Chaque année académique comptait ses spécimens, le nouveau était assurément du nombre. Les lundi et mercredi de chaque semaine, Rémi C. arrivait ponctuellement un quart d’heure après que l’atelier de dessin était commencé, passait devant Éléa les yeux sur elle, prenait place dans les parages de l’étudiant nommé Jacques Star.

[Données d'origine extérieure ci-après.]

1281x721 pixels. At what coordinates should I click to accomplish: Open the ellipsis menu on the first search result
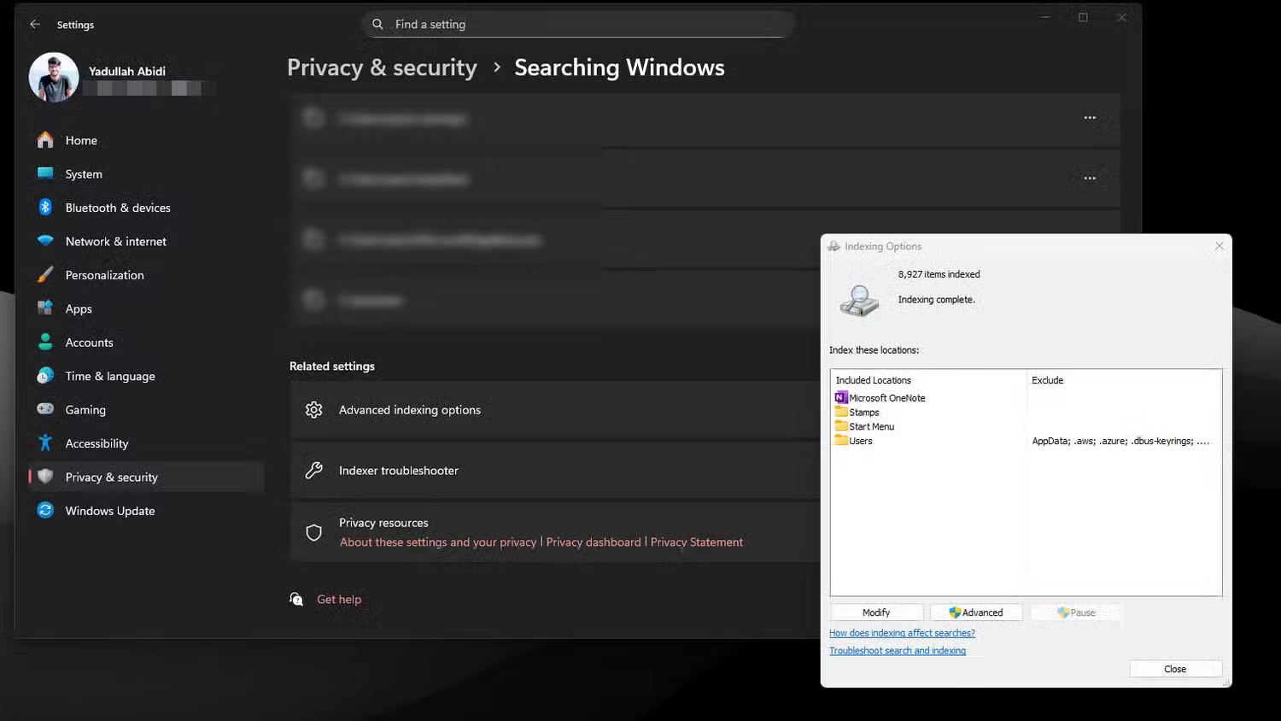tap(1090, 118)
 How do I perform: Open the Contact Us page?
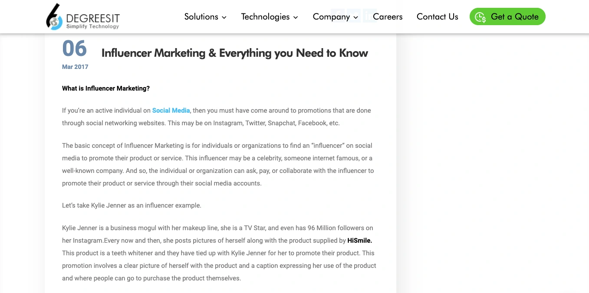coord(438,16)
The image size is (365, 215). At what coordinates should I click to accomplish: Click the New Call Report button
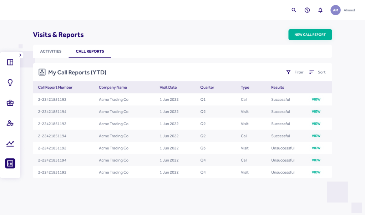coord(310,35)
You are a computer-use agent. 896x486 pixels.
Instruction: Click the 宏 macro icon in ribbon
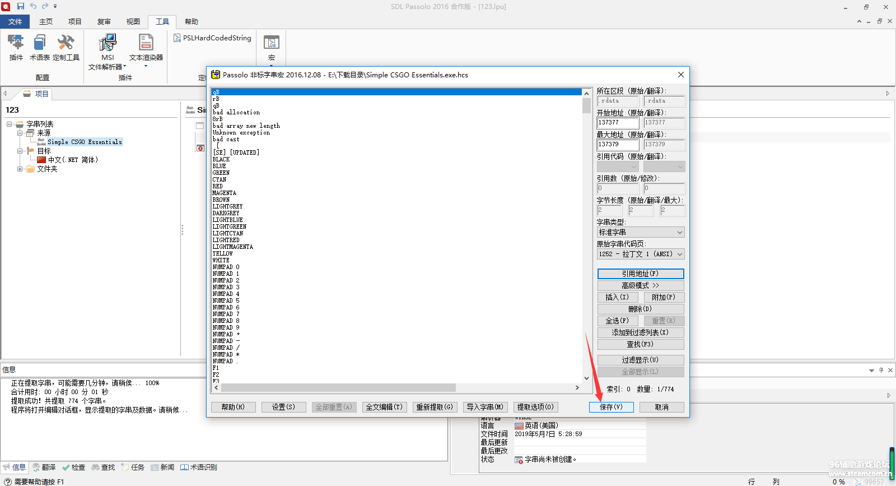(x=272, y=44)
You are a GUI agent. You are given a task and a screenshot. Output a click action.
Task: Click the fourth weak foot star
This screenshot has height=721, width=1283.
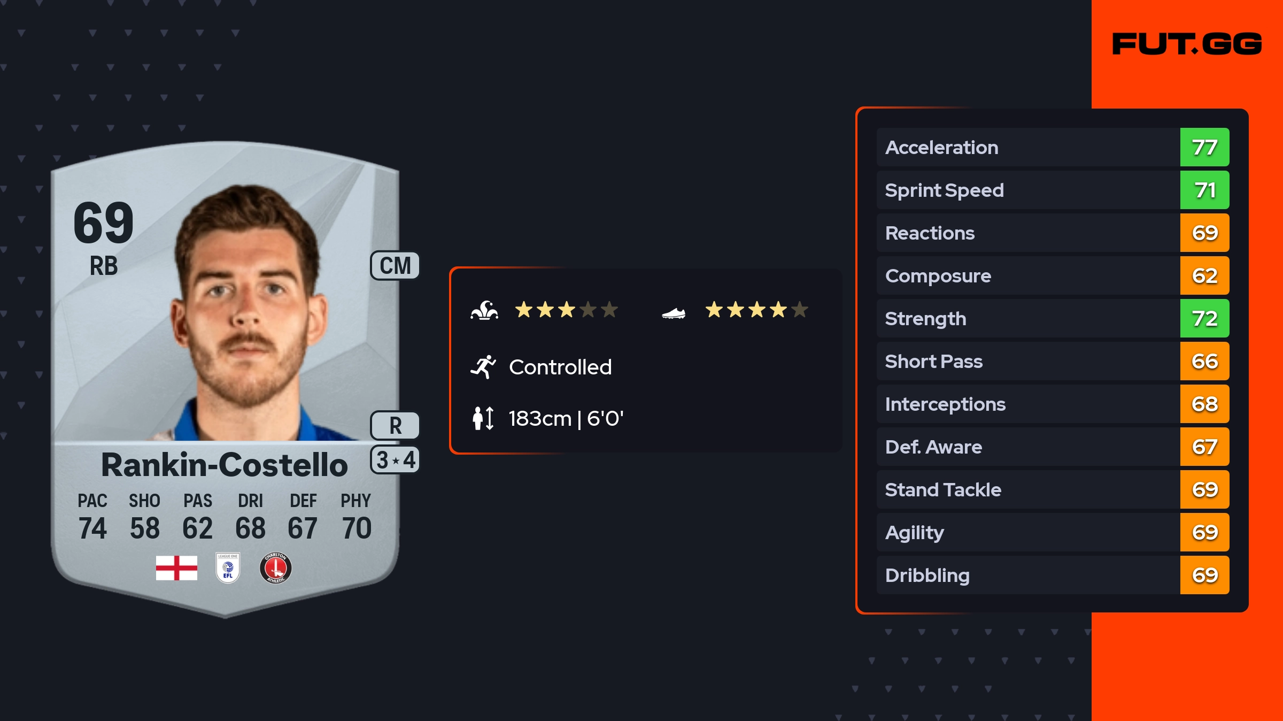[x=778, y=310]
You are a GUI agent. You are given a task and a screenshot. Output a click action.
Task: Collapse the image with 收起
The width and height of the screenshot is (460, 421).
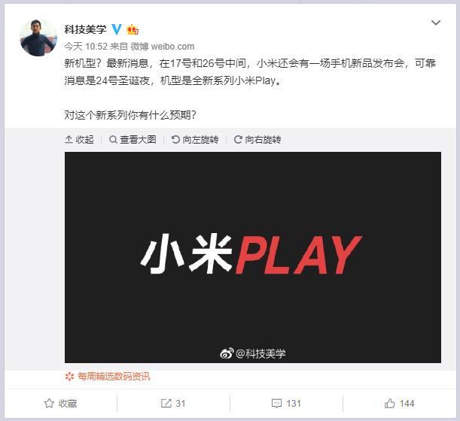[79, 139]
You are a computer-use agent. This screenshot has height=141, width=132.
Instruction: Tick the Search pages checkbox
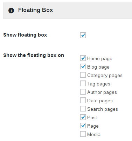83,109
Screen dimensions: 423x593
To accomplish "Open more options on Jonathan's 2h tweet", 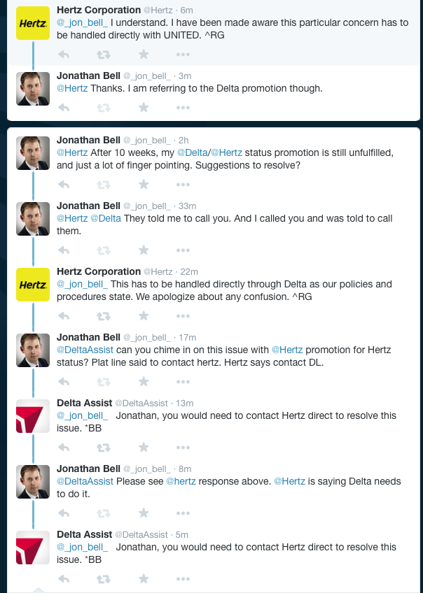I will 183,185.
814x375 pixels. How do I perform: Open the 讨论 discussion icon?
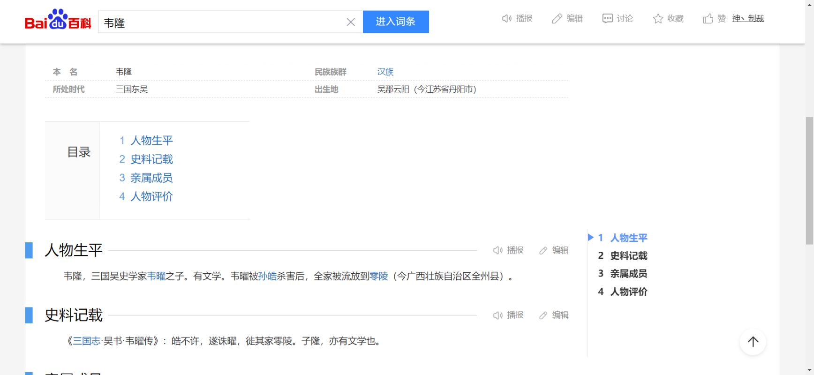(607, 19)
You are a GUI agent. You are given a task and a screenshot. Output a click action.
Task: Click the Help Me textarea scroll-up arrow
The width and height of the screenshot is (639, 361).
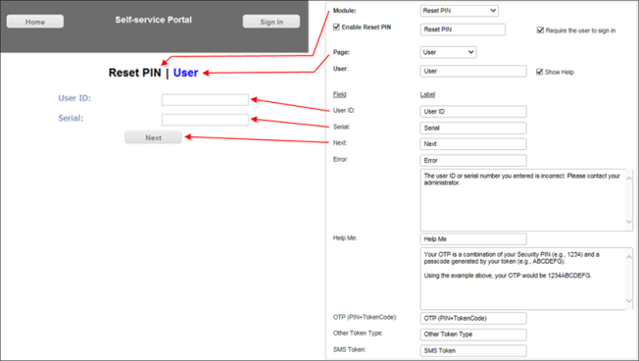tap(629, 257)
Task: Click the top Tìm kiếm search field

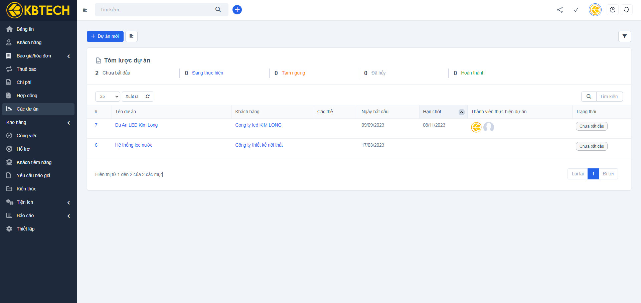Action: click(155, 10)
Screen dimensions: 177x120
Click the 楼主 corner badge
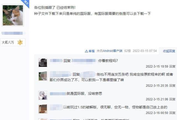click(26, 3)
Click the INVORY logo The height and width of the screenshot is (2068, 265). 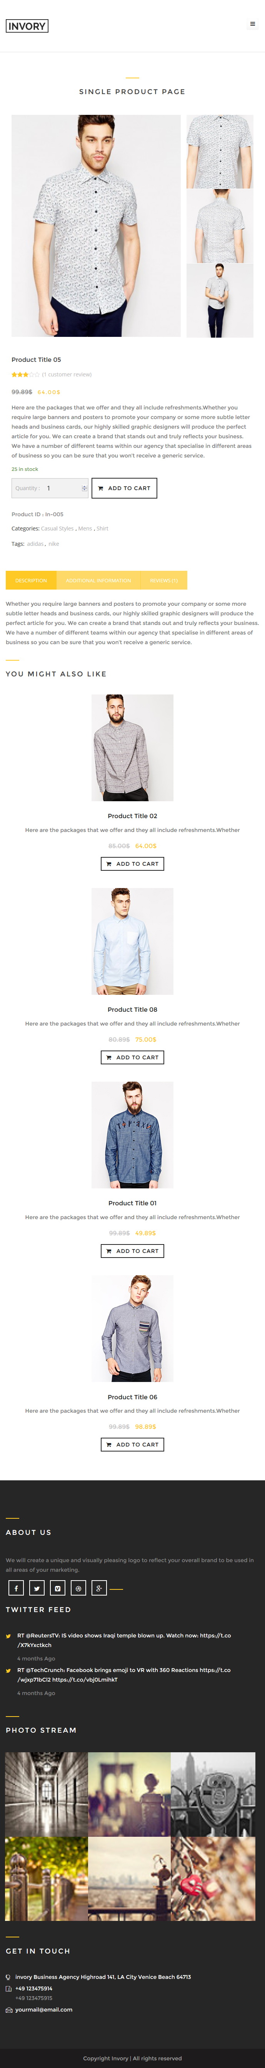click(27, 26)
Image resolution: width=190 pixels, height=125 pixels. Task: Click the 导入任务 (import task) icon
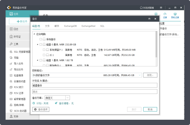coord(11,63)
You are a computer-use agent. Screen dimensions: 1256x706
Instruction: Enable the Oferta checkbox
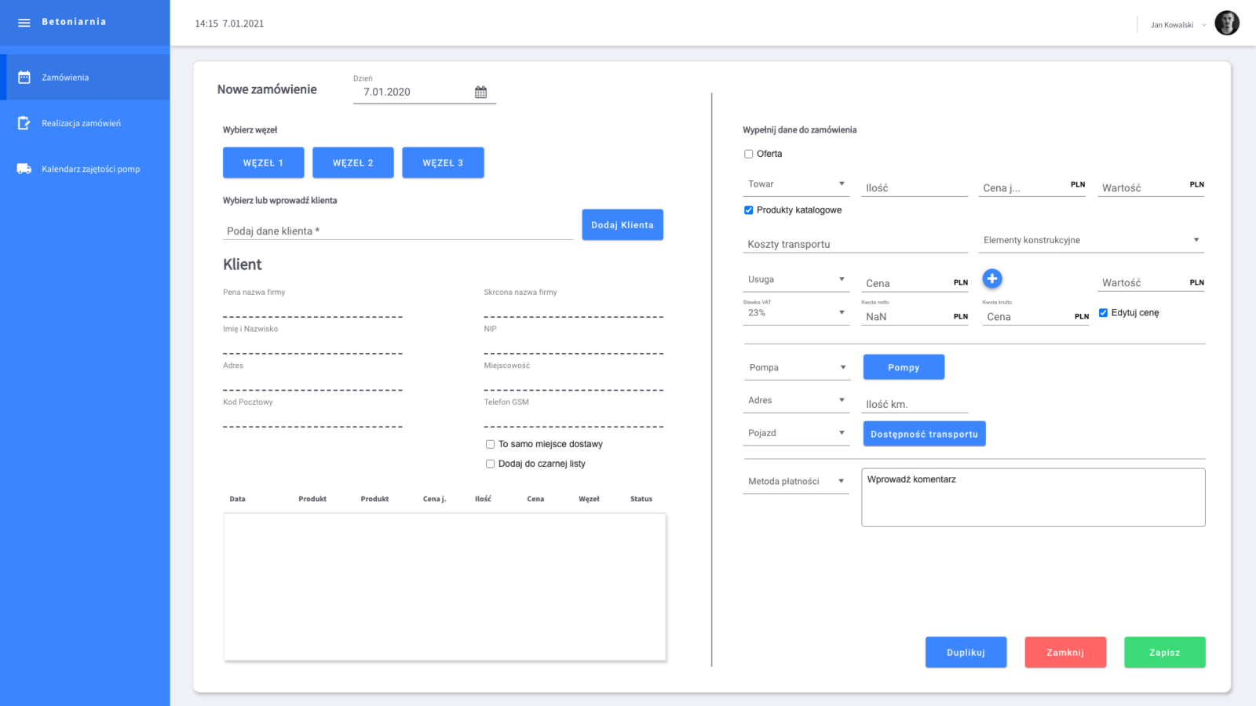tap(749, 154)
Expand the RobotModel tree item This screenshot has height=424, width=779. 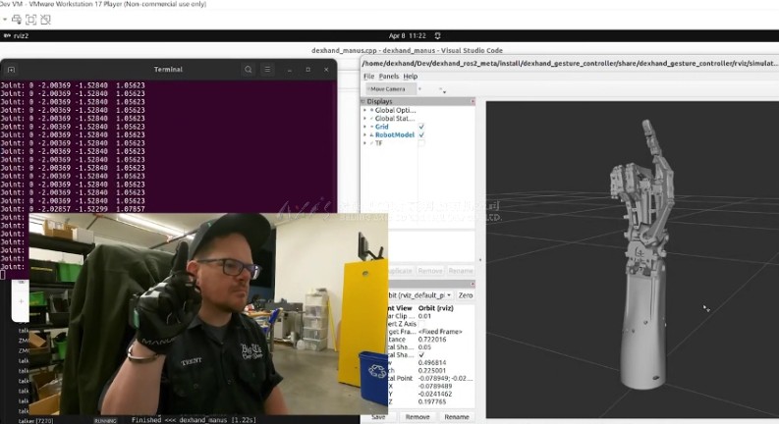tap(364, 134)
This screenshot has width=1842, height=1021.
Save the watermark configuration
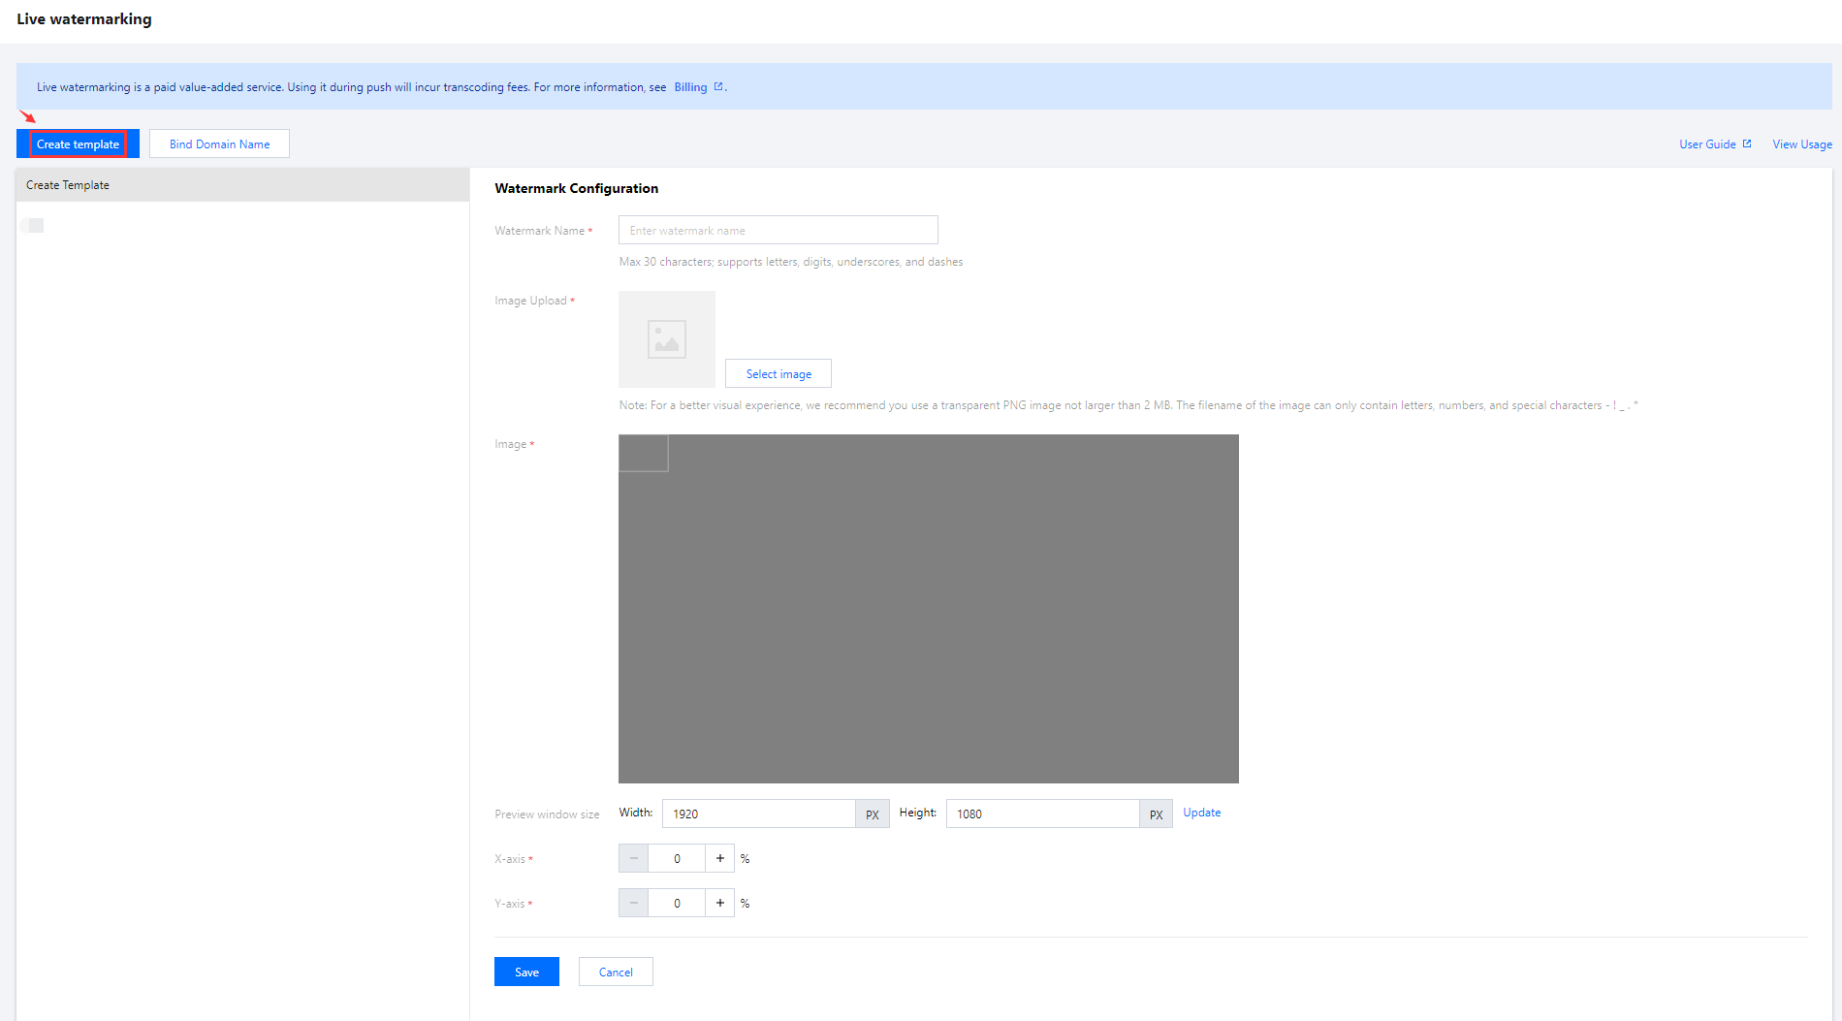coord(526,972)

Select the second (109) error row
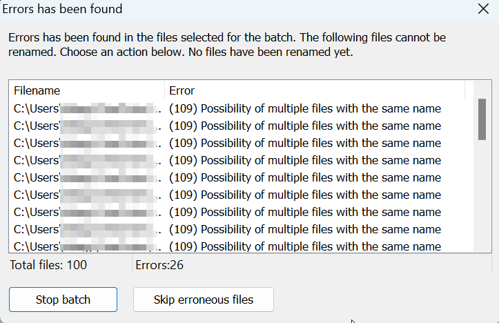pyautogui.click(x=241, y=126)
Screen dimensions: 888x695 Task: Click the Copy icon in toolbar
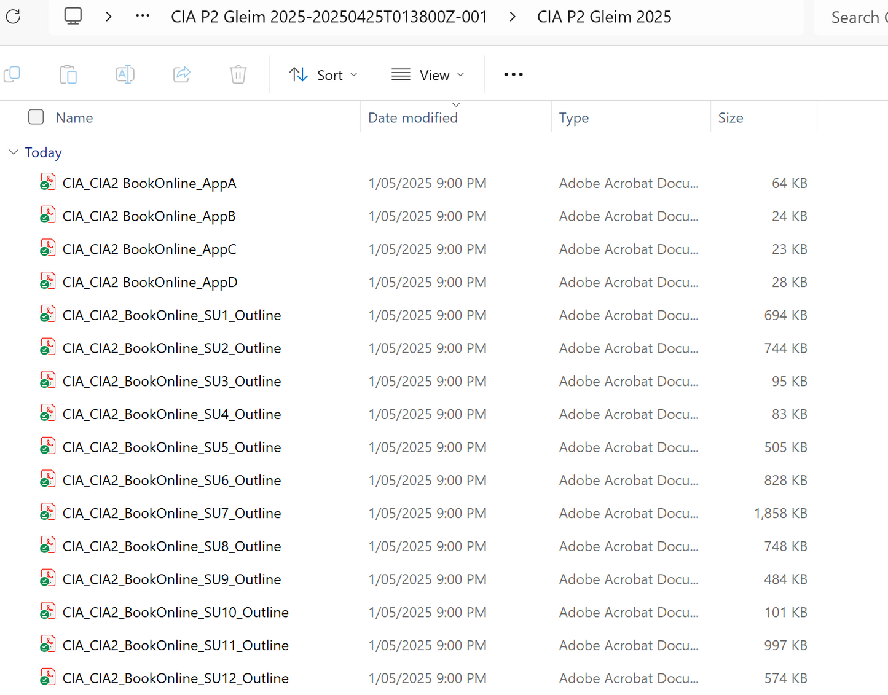click(12, 74)
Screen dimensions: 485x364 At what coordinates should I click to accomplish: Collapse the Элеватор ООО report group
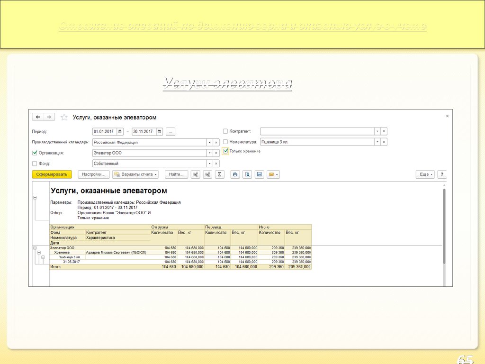[35, 248]
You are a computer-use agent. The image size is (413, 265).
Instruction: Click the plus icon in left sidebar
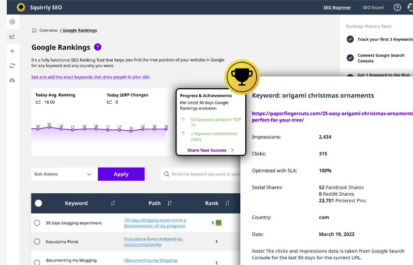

Était-ce l’immodestie de celui-ci dont les cartes de visite exhibaient en grand artiste … allez savoir, autant le nouvel arrivant était confus autant Jacques Star était sûr de lui, ils devinrent cependant amis et le restèrent le temps de deux années d’atelier, plus une année hors académie.
 
Rémi C. fourmillait de questions qui toutes trahissaient le fond mouvant de sa nature. Là où ses mots abordés à la façon biaisée du crabe détournaient de lui ses compagnons, Éléa redoublait d’attention. Réfractaires ou extravagants les spécimens, leurs inconstances, leurs insolences, rien les concernant ne la déroutait, tout juste le contraire : c’était en terrains difficiles que ses compétences s’exerçaient le mieux.
— Excusez-moi… Vous parliez… de la chose entière contenue dans les yeux ? Pourriez-vous préciser ?
— Ferme les yeux ! Abîme-toi dans le dedans, oublie la forme. Rouvre les yeux, vois à nouveau, referme les yeux, laisse le vide opérer. C’est le regard de l’âme qui compte.
— Le regard de l’âme ! ?
— Une qualité d’attention intérieure, si tu veux, c’est là que réside le talent.
— Le talent ? Mais c’est quoi… talent, talent ?
Rémi C. secouait le mot devant lui comme un chiffon à poussière, il ne voyait pas où la professeur voulait en venir.
— Connais-tu la parabole des talents de la Bible ? L’histoire du serviteur qui enterre sa part de pièces d’or contrairement à ses deux compagnons qui la font fructifier à la grande satisfaction du maître à son retour de voyage ?
Non. Il ne connaissait rien à ces fables, sa famille n’était d’aucun Livre. « Celui-là va me donner du fil à retordre ! » conclut Éléa, avant de déclarer survolant d’un regard vibrant ses étudiants :
— Nous avons tous une part de talent à devoir reverser au monde, ne l’oubliez jamais !
 
Novembre. Un mois a passé depuis l’arrivée à votre atelier de Rémi C. Chaque fois qu’il se glisse par la porte vitrée de votre atelier, passe devant vous les yeux sur vous, vous sentez se cristalliser vos allées et venues et vos gestes d’octobre censés avoir déterminé son choix pour votre atelier plutôt que pour celui d’en face. Et chaque fois vous vous surprenez à vous demander ce que le nouveau est venu chercher chez vous. Un passager sans doute, pensez-vous, ignorant la contrariété qui sous-tend la suspicion, espérant vous tromper, car bien entendu vous vous faites un point d’honneur à ne perdre aucun étudiant.
 
« Au Vinci », le bistrot jouxtant l’Académie, les étudiants, ce soir-là de novembre, s’échauffaient autour d’une bière. L’un disait regretter l’époque où les artistes étaient ensemble , créaient des mouvements, rédigeaient des manifestes. Un autre parlait de la solitude de la création porteuse en soi du germe suicide. Le regard du nouveau voyageait au rythme des mots fusant dans le désordre, revenait se déposer sur la prof en face de lui qui se taisait, écoutait cherchant à appréhender cette jeunesse exaltée, continuant de se demander ce que le nouveau était venu chercher à son atelier, ce que ce regard lui voulait. Le garçon de café s’affairait, déposait pour les uns sandwichs, pour les autres potages, salades et autres.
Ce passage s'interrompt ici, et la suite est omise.